High level competitive Crossfitters
Who should not do them?
Everyone else
Why To Avoid
Box jumps are a great plyometric exercise, and cardio is very healthy and beneficial. Using box jumps (or any plyometric) for cardio is a terrible idea. The whole point of jumping onto a box is to reduce the impact of landing after a jump. This allows the athlete or trainee to improve their jumping ability without having to land on the ground from a high jump (where most injuries occur). Jumping on and off a box repeatedly usually (depending on the height) results in MORE impact when you land than if you were to just jump normally. Additionally, your achilles tendon is being stressed each time you spring off the ground for another rep. This, combined with fatigue and repetitive impact, will almost always result in either minor overuse injuries, gaping wounds on your shin(s), or at worst, an achilles tendon rupture.
What To Do Instead
To improve jumping and explosiveness, execute properly programmed plyometrics. I use the 3-5 rule for plyo’s (3-5 sets of 3-5 reps, with a 3-5 minute rest between sets). To improve cardio, do any other form of cardio (see above).
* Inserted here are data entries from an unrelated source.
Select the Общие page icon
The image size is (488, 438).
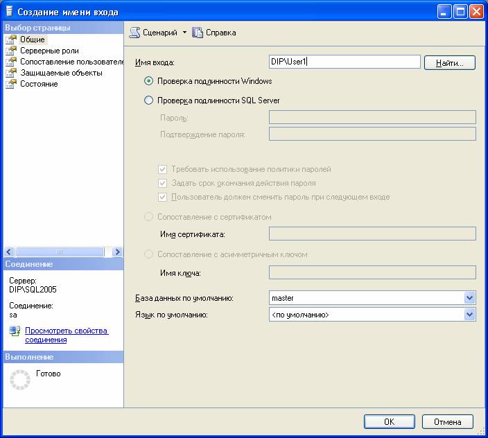pyautogui.click(x=10, y=40)
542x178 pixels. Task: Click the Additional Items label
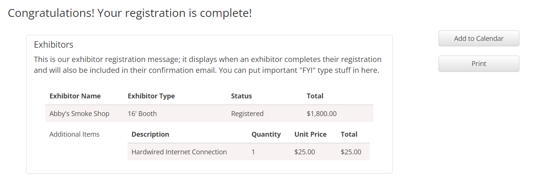(x=74, y=134)
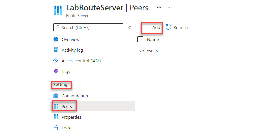Tick the select-all checkbox beside Name
The height and width of the screenshot is (136, 261).
tap(140, 39)
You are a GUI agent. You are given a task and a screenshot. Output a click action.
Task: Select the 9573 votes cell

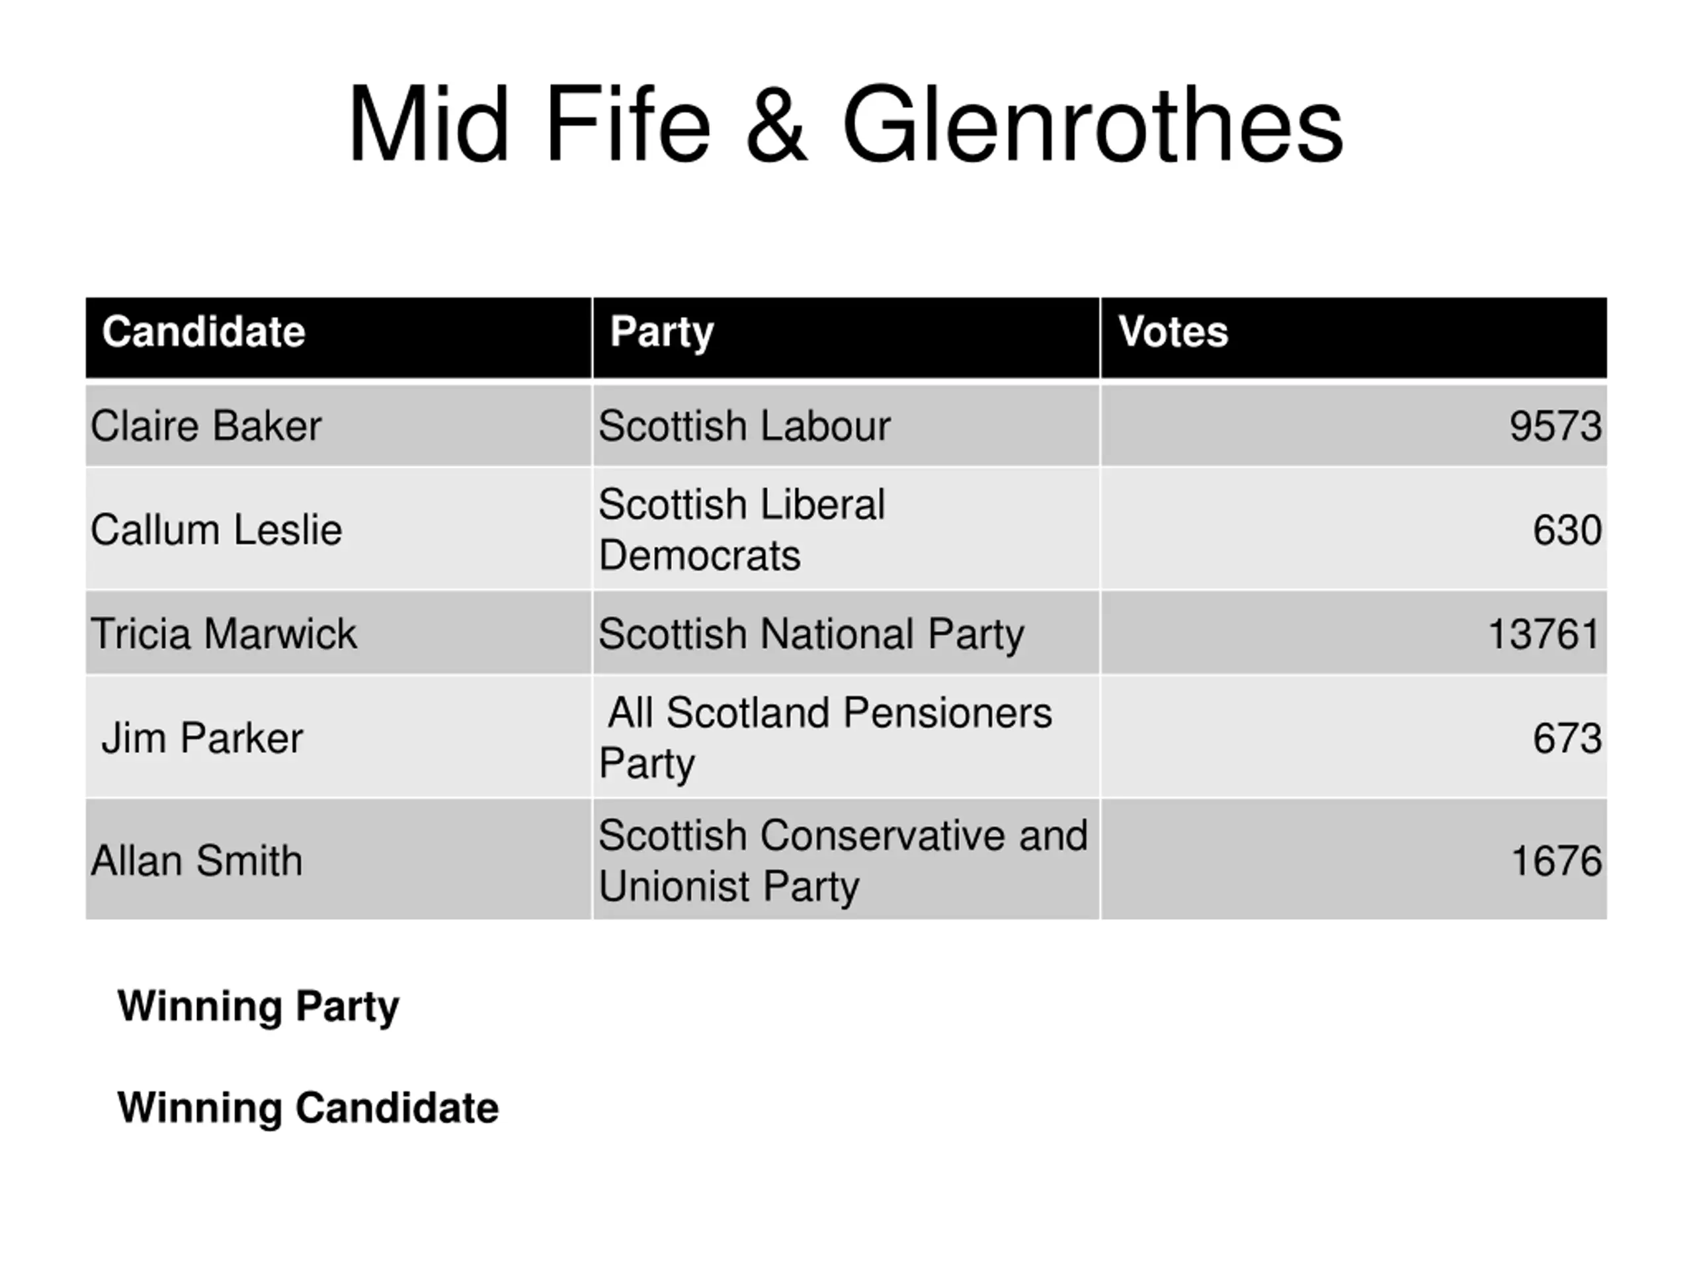tap(1354, 426)
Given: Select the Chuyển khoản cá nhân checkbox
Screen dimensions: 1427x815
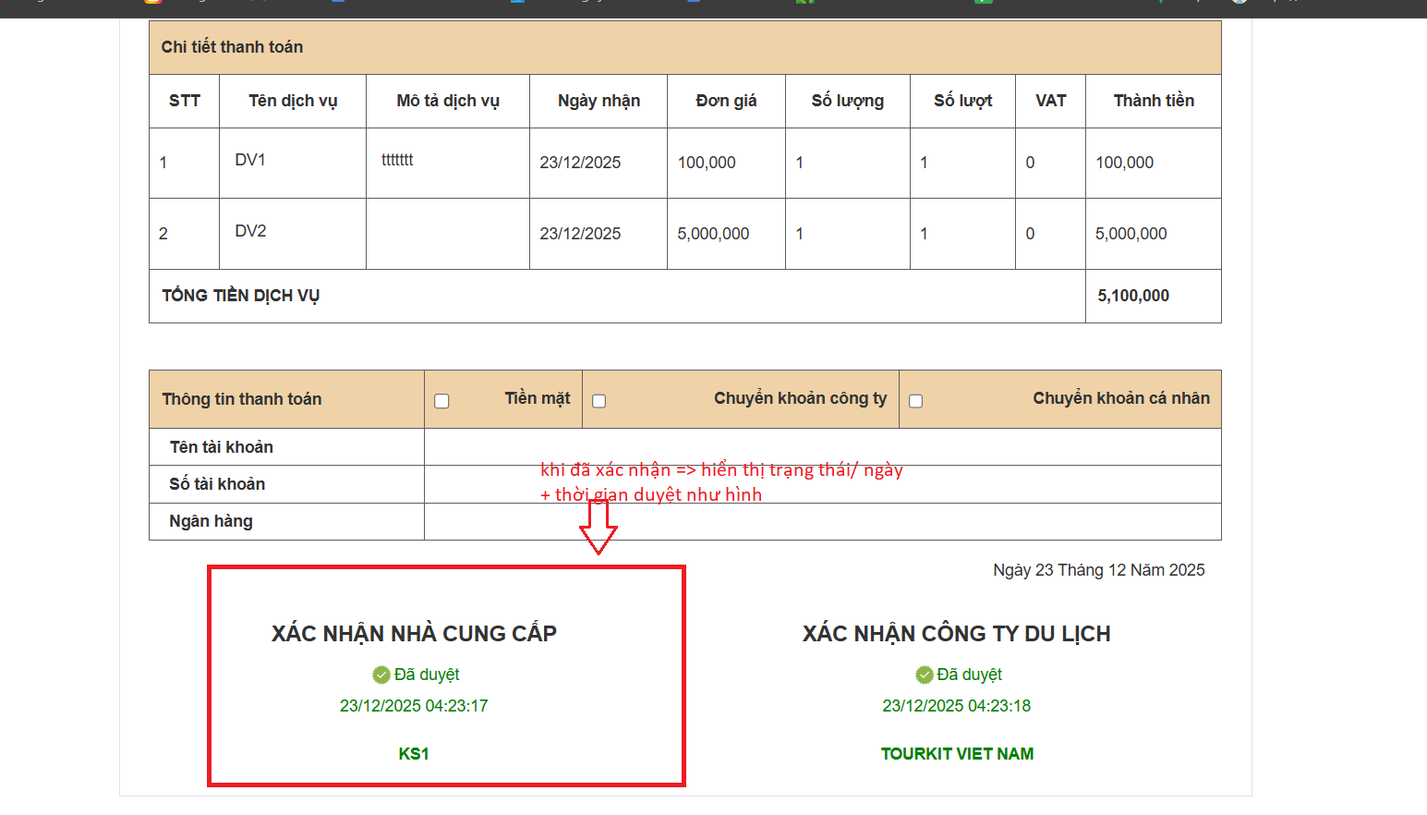Looking at the screenshot, I should click(x=915, y=401).
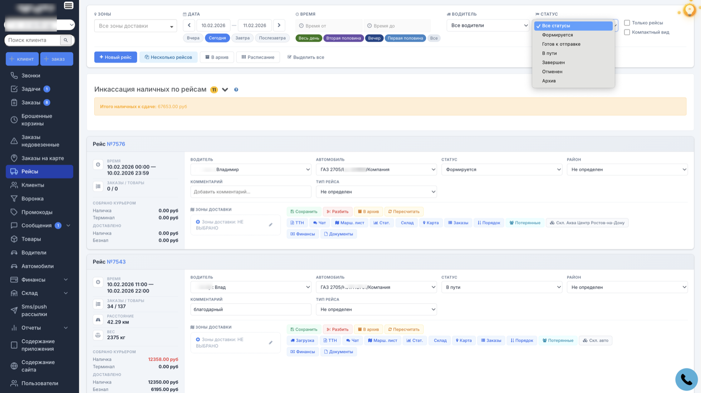The height and width of the screenshot is (393, 701).
Task: Select the green Весь день time tag
Action: [308, 38]
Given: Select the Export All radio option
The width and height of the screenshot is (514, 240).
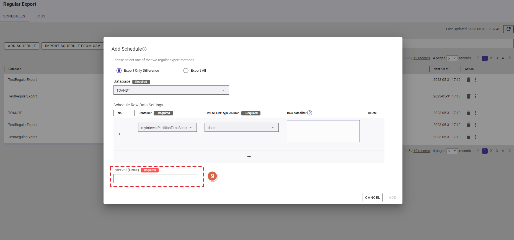Looking at the screenshot, I should tap(186, 71).
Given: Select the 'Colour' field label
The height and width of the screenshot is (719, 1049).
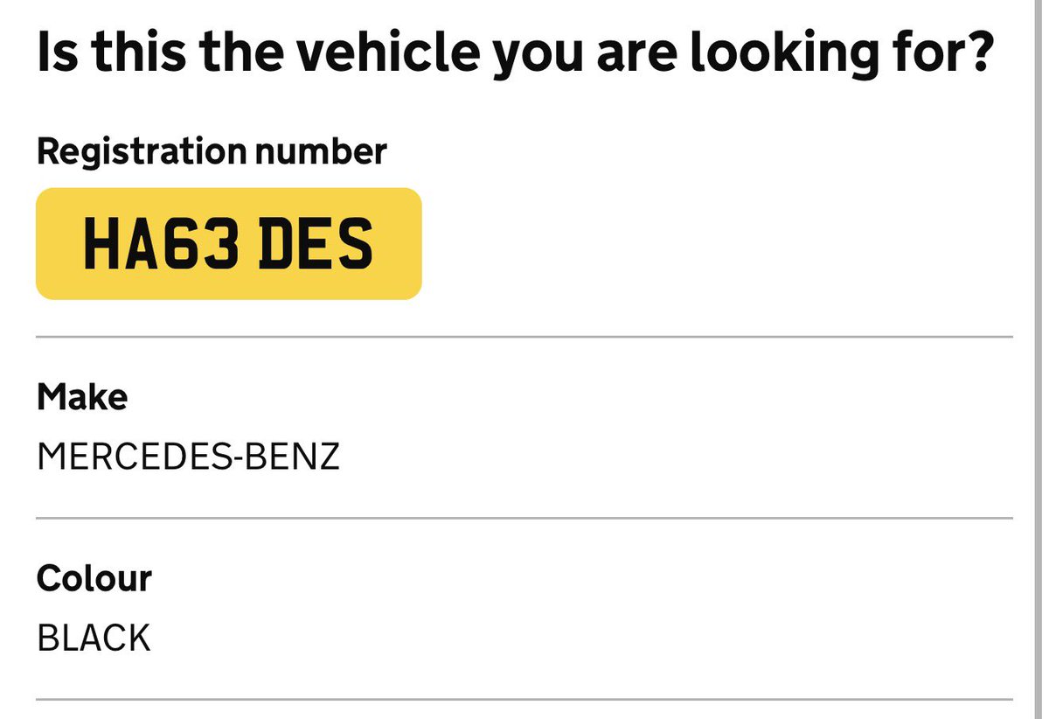Looking at the screenshot, I should coord(94,578).
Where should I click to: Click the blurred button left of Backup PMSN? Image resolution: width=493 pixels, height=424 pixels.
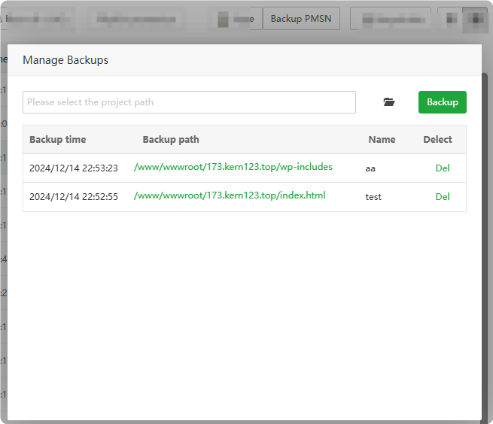[x=236, y=19]
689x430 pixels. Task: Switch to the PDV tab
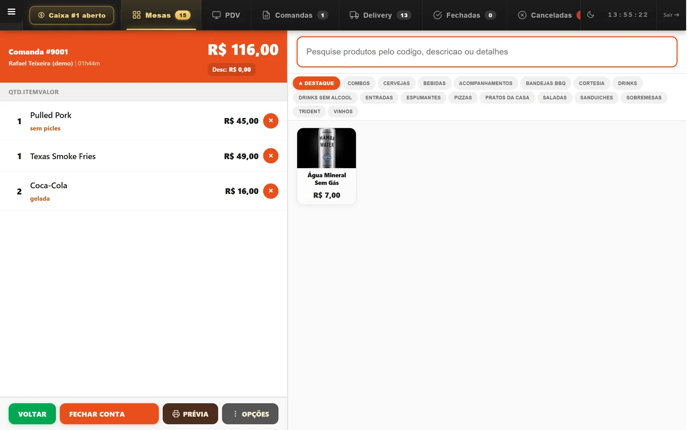pyautogui.click(x=226, y=15)
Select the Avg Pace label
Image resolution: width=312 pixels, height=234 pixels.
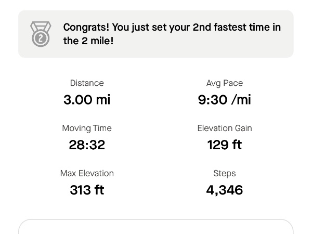225,83
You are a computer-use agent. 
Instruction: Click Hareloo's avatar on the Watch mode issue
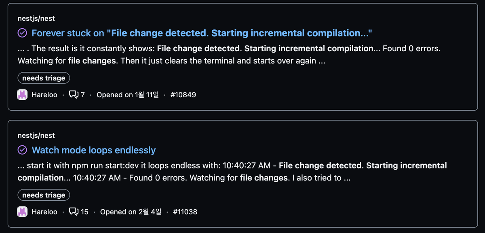(23, 212)
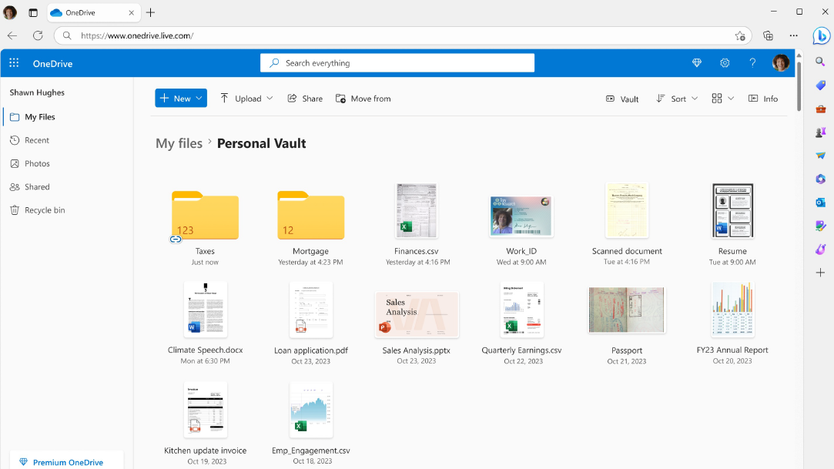The width and height of the screenshot is (834, 469).
Task: Click the Outlook icon in Edge sidebar
Action: pyautogui.click(x=821, y=203)
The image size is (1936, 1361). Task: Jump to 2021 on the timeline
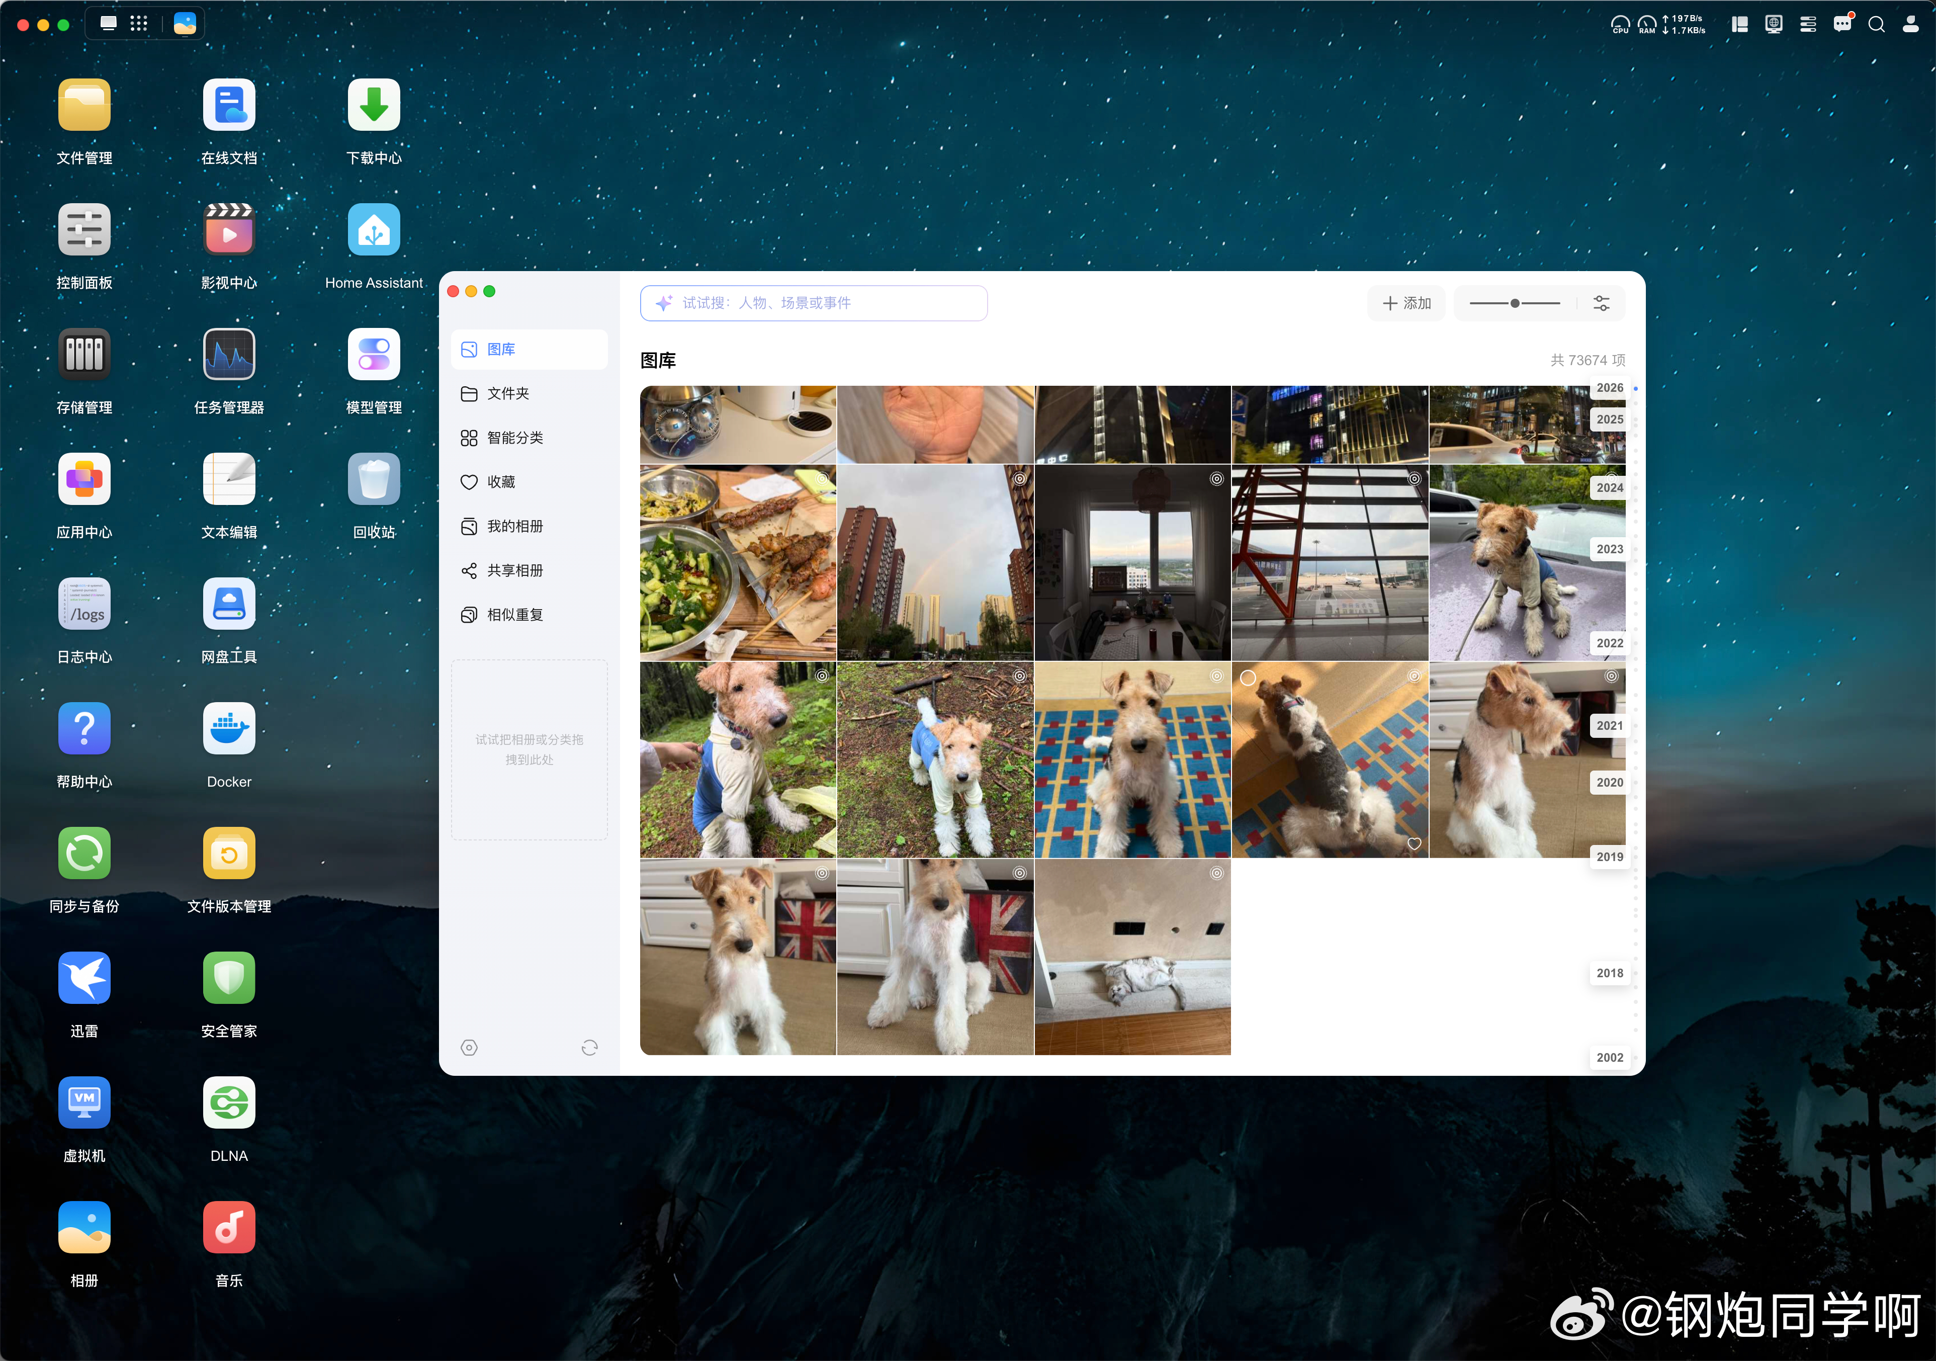coord(1609,725)
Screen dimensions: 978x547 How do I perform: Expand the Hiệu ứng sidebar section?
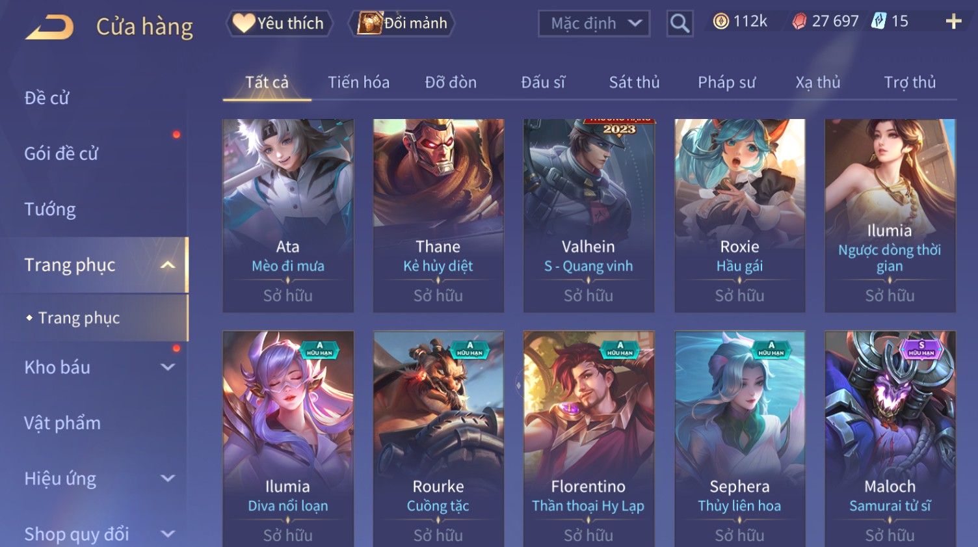(168, 478)
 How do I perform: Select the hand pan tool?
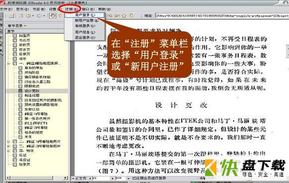pos(53,16)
External Rotations With a Free Weight
Who should do this?
Absolutely no one ever
Why To Avoid
Go to a big box gym from 5-7 pm on a Monday (chest day, obvi) and you’ll see at least 5 different bros doing this to prepare for their bench press session. I hate to be the one to break the news, but gravity still exists, and it still pulls downward, not sideways. Holding a weight in your hand, hanging your arm by your side and flexing it, and rotating it externally and internally does absolutely nothing to strengthen/lube up/prepare your rotator cuff. All you’re doing is a bicep isometric hold with too little weight to get any stimulus from it. This needs to stop.
What To Do Instead
First, there are better ways to strengthen your rotator cuff and prepare your shoulders. But if you want to do this, use a cable at elbow height. The cable will provide sideways resistance, so your rotator cuff muscles will actually be used to perform the exercise. A band is another option in absence (which means it’s not as effective) of cables. You can also lay on your side or on an incline bench and use a dumbbell if you’re truly attached to this exercise.
Agility Ladder Drills
Who should do them?
Tap dancers…?
People who want to waste energy while not improving their agility
Who shouldn’t do them?
Everyone else
Why To Avoid
Quick foot/agility ladder drills are used by athletes and also everyday people with uninformed or lazy trainers. They get wows on social media, but do almost nothing in regards to improving agility. Agility is the reactionary ability to quickly and explosively change direction. Reactionary means your need to change direction is unpredictable. Doing a repetitive pattern in a quickfoot ladder does nothing to help an athlete change direction more effectively. You’re also following a linear ladder with small 10x10 inch squares, which means you’re not “changing direction” at all throughout the drill. Another common use for them is speed development, which it’s even more useless for. Speed is the ability to get from point A to point B as fast as possible. Working on running mechanics and sprinting more will make you faster, not doing agility ladders. Worst of all, regular Joes will utilize these for cardio. Moving your lower legs quickly through a ladder is ineffective cardio training.
What To Do Instead
For change of direction and agility improvement, there are countless cone drills that actually involve changing direction significantly. Working on the mechanics required to explosively and safely change direction will improve your sport skill, and reduce your risk of injury. For speed development, more focus on running mechanics and sprinting (shocker) is recommended. For cardio, literally anything else (besides burpees and box jumps!)
To Summarize
There are more exercises that I did not include on this list, so maybe I’ll do part 2 in the future. If you’re guilty of doing any of these exercises (hopefully not all of them), at least now you know that in order to lift for a long time and not waste your time and energy (and look like a moron), it’s time to move on to a safer and more effective way to achieve your desired outcome.